Home / Op-Ed: Suing for secret spying

Op-Ed: Suing for secret spying

By Wesley Wark
Published October 23rd, 2013/ottawacitizen.com

“Canadians have periodically worried, ever since the 9/11 attacks, whether we have lost the delicate balance between civil liberties and security.

We have worried about many things: “draconian” elements of the Anti-Terrorism Act passed in December 2001; judicial fairness in depriving Canadian refugee claimants of their liberties in security certificate cases; the treatment of Afghan combat detainees in Canadian hands; policies for sharing intelligence with states that practise the abuse and torture of prisoners; the melding of our national security policies with those of the United States.

There may have been a common thread to all these worries, regarding the enhanced role being played by intelligence in the security affairs of Canada, but it was barely acknowledged, and it is fair to say that our worries have been episodic and never quite grave enough to occasion much loss of collective sleep.

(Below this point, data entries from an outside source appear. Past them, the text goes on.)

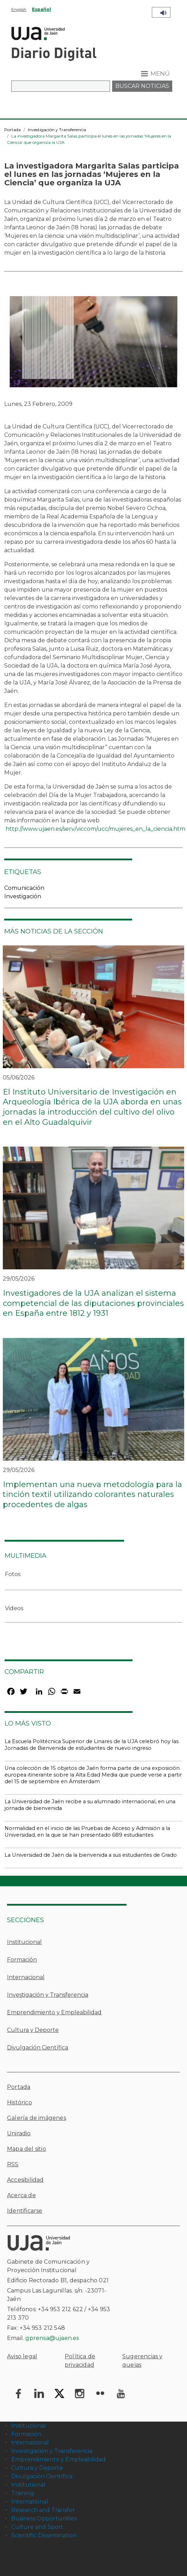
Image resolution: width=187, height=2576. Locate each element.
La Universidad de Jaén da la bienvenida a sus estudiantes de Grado (91, 1855)
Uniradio (19, 2133)
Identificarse (25, 2210)
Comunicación (24, 888)
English (18, 9)
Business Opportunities (44, 2518)
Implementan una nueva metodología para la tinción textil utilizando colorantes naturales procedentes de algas (92, 1494)
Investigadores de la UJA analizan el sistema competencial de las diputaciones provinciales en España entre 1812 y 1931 (93, 1303)
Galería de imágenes (36, 2118)
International (29, 2501)
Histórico (19, 2102)
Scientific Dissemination (44, 2535)
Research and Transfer (43, 2510)
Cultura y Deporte (33, 2030)
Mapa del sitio (26, 2148)
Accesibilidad (25, 2179)
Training (22, 2493)
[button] (93, 344)
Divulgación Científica (37, 2047)
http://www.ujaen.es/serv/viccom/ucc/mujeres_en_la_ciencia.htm (95, 828)
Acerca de (21, 2195)
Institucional (24, 1942)
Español (41, 9)
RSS (13, 2164)
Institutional (28, 2484)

The Edward Snowden revelations about global and domestic snooping by the National Security Agency in the United States, with their side dish of news about Canadian intelligence involvement in similar activities, have given rise to yet another expression of concern about the elusive delicate balance.

To give point to this concern, the Canadian government now finds itself confronted with a lawsuit issued by the British Columbia Civil Liberties Association at the B.C. Supreme Court which charges that the activities of the Communications Security Establishment Canada in collecting electronic intelligence are unlawful and in breach of the Canadian Charter of Rights and Freedoms. For the first time in its long history (dating back to 1946), and for the first time since being granted a legislative mandate in 2001, the CSEC finds itself uncomfortably under a legal microscope.

There is much at stake in this uneven legal battle between a small civil liberties organization and big government and one of its most important secret agencies. The Canadian government may be inclined to view the BCCLA lawsuit as a legal fly to swat, but it is yet another thing that takes it off message from its economic stewardship, and more savvy political thinkers (assuming they exist) might recognize that Goliaths don’t always win David-and-Goliath battles, particularly in the age of social media. Even the Conservative base may not take too warmly to an incomprehensible story about Big Brother-style surveillance. Support for the mantra that feigns indifference to surveillance (“I’m not worried; I have nothing to hide”) may prove surprisingly thin. The more stories that come out about far-reaching surveillance practices, the more Canadians may rediscover a taste for privacy and for shoring up what the Charter in Section 8 describes as the fundamental right to be protected “against unreasonable search or seizure.”

For the Communications Security Establishment, the lawsuit clearly threatens its powers and threatens its ability to collect intelligence in a borderless world of electronic communications.

The very reason it was given the legal authorities provided for in the Anti-Terrorism Act was to ensure it wouldn’t go dark in an age of teeming communications when “listening in” to the enemy, whether a terrorist group or a rogue state, had become vital. Not only does CSEC need lawful authority, it also needs what is often called “social licence,” a general societal endorsement of its legitimacy.

Up until recently, few Canadians had even heard of CSEC, but now that it is in the spotlight, its social licence is suddenly in question. Without social licence, an intelligence agency can find itself hard up for funds, hard up for respect and hard up for new recruits. Even the computer geeks and proto-hackers that make up a sizable part of the CSEC’s young workforce are hardwired with a social conscience.

In fact, there is more. CSEC is a proud organization with an internal culture that proclaims its respect for the law — not an asset it wants to see slip away in the face of a bruising legal and societal battle.

For Canadians, the BCCLA lawsuit may seem to be one more episodic moment in our fitful concern with balancing civil liberties and security. But it is more than that. The lawsuit may force, where nothing else has, much greater transparency around intelligence practices adopted after 9/11.

It should also force a real debate over privacy protections. Should a government agency like CSEC be allowed to collect “metadata” (essentially data that describes telecommunications networks and activity rather than the content of communications themselves) regarding Canadians? Should CSEC, with ministerial authorization only, rather than with a warrant or other judicial approval, be allowed to retain, use and even share with other government departments and foreign allies, the private communications of Canadians?

The BCCLA lawsuit has shone a light in a dark corner. From it may come a greater appreciation of how to protect our identities and rights as citizens of cyberspace. And from it may come a better appreciation of the need, and necessary limits, of intelligence-gathering by democratic societies.”

Wesley Wark is a visiting professor at the Graduate School of Public and International Affairs at the University of Ottawa and an expert on intelligence and security issues.